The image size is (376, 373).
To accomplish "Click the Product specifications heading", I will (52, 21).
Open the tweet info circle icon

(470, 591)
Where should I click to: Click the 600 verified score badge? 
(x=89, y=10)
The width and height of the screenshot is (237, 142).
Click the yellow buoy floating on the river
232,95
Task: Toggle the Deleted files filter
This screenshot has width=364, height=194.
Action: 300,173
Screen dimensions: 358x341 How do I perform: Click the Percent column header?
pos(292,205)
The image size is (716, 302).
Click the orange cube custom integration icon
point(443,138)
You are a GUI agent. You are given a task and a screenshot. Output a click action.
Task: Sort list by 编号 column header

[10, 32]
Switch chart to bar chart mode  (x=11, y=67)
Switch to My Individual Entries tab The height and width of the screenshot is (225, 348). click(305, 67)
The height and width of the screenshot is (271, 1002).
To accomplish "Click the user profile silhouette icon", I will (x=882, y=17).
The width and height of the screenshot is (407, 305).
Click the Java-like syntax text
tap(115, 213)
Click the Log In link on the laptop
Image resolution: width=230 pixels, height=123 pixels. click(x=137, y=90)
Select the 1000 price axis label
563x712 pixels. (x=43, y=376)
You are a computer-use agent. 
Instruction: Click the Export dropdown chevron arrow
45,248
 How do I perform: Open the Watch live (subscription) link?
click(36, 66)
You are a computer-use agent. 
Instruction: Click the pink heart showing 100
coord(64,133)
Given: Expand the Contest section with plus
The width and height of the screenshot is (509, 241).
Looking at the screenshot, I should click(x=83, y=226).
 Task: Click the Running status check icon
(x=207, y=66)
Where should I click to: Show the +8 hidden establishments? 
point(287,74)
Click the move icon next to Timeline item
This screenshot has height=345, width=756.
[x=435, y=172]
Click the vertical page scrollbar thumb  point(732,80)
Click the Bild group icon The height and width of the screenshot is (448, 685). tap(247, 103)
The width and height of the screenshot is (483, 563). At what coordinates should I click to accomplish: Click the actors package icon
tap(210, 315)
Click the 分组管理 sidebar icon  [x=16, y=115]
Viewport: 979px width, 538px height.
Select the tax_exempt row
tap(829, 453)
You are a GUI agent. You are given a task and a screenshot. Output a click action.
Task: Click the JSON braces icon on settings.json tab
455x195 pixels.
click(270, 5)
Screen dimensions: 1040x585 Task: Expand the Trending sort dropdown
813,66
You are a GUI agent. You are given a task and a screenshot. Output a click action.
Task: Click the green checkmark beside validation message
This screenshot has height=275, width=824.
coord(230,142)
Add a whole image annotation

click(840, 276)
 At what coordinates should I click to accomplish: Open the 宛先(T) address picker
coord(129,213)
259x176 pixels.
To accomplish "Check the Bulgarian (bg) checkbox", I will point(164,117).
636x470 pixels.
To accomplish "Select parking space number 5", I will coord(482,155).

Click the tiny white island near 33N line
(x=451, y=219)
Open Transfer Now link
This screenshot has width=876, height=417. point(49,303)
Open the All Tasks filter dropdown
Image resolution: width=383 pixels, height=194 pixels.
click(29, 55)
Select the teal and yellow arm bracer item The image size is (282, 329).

.....

» **TASK DESCRIPTION**: All records above are to be printed exactly, with nothing omitted.

» **ANSWER TO THIS EXERCISE**:
The image size is (376, 373).
To accomplish "Click the Product specifications heading", I will (52, 21).
Open the tweet info circle icon

(470, 591)
Where should I click to: Click the 600 verified score badge? 
(x=89, y=10)
The width and height of the screenshot is (237, 142).
Click the yellow buoy floating on the river
232,95
Task: Toggle the Deleted files filter
This screenshot has width=364, height=194.
Action: 300,173
Screen dimensions: 358x341 How do I perform: Click the Percent column header?
pos(292,205)
The image size is (716, 302).
Click the orange cube custom integration icon
point(443,138)
You are a GUI agent. You are given a task and a screenshot. Output a click action.
Task: Sort list by 编号 column header

[10, 32]
Switch chart to bar chart mode  (x=11, y=67)
Switch to My Individual Entries tab The height and width of the screenshot is (225, 348). click(305, 67)
The height and width of the screenshot is (271, 1002).
To accomplish "Click the user profile silhouette icon", I will (x=882, y=17).
The width and height of the screenshot is (407, 305).
Click the Java-like syntax text
tap(115, 213)
Click the Log In link on the laptop
Image resolution: width=230 pixels, height=123 pixels. click(x=137, y=90)
Select the 1000 price axis label
563x712 pixels. (x=43, y=376)
You are a computer-use agent. 
Instruction: Click the Export dropdown chevron arrow
45,248
 How do I perform: Open the Watch live (subscription) link?
click(36, 66)
You are a computer-use agent. 
Instruction: Click the pink heart showing 100
coord(64,133)
Given: Expand the Contest section with plus
The width and height of the screenshot is (509, 241).
Looking at the screenshot, I should click(x=83, y=226).
 Task: Click the Running status check icon
(x=207, y=66)
Where should I click to: Show the +8 hidden establishments? 
point(287,74)
Click the move icon next to Timeline item
This screenshot has height=345, width=756.
[x=435, y=172]
Click the vertical page scrollbar thumb  point(732,80)
Click the Bild group icon The height and width of the screenshot is (448, 685). tap(247, 103)
The width and height of the screenshot is (483, 563). At what coordinates should I click to accomplish: Click the actors package icon
tap(210, 315)
Click the 分组管理 sidebar icon  [x=16, y=115]
Viewport: 979px width, 538px height.
Select the tax_exempt row
tap(829, 453)
You are a GUI agent. You are given a task and a screenshot. Output a click action.
Task: Click the JSON braces icon on settings.json tab
455x195 pixels.
click(270, 5)
Screen dimensions: 1040x585 Task: Expand the Trending sort dropdown
813,66
You are a GUI agent. You are given a task and a screenshot. Output a click action.
Task: Click the green checkmark beside validation message
This screenshot has height=275, width=824.
coord(230,142)
Add a whole image annotation

click(840, 276)
 At what coordinates should I click to accomplish: Open the 宛先(T) address picker
coord(129,213)
259x176 pixels.
To accomplish "Check the Bulgarian (bg) checkbox", I will point(164,117).
636x470 pixels.
To accomplish "Select parking space number 5", I will coord(482,155).

Click the tiny white island near 33N line
(x=451, y=219)
Open Transfer Now link
This screenshot has width=876, height=417. point(49,303)
Open the All Tasks filter dropdown
Image resolution: width=383 pixels, height=194 pixels.
click(29, 55)
Select the teal and yellow arm bracer item The image size is (282, 329).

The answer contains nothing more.